In memory of Khaled Saeid

DNE
DNE
5 Min Read

By Rania Al Malky

CAIRO: The recent verdict in the case of the brutal killing of 28-year-old Alexandrian Khaled Saeid, which was central to galvanizing the anti-regime sentiment that eventually toppled Mubarak, is both a blow to everything Egypt’s uprising stood for and a wake-up call, especially in light of the recent torture to death of Essam Atta, the latest victim of police brutality.

The two plainclothes policemen who took turns to bash Saeid’s head against a marble surface and iron railings in the entrance of an apartment building in June 2010, were given seven years in a maximum security prison, the least penalty for manslaughter, in a closed session not open to the media.
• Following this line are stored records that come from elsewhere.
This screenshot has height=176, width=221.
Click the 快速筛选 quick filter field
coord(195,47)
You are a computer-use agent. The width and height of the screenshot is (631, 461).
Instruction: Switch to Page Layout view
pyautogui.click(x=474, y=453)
Defendants Mahmoud Salah and Awad Ismail Suleiman were not even charged with murder. They were charged with “wrongful arrest and cruel treatment” despite the fact that the main argument for the defense, that Saeid’s death was the result of asphyxia on a drug wrap he swallowed, was overturned by the findings of an independent forensic committee that found that the wrap was forced into his throat after he died.

What is the message that this verdict is sending to the Egyptian people? And what implications does this outrageous verdict have on the case of the century against Mubarak, ex-interior minister Habib El-Adly and six of his aides on trial for ordering the killing of over 840 protesters in the early days of the January uprising?

If Saeid’s killers, whose case has been scrutinized in court for over a year, will end up serving the lightest possible sentence for their heinous crime, then what exactly have we achieved? Even if we concede that they were merely guilty of “cruel treatment,” then how is justice served by handing down the minimum sentence in this case, when the maximum sentence is over double the number of years and hence would have been a much stronger deterrent setting the threshold for the state’s lack of tolerance for such summarily unacceptable aggression by police notorious for their violence and corruption?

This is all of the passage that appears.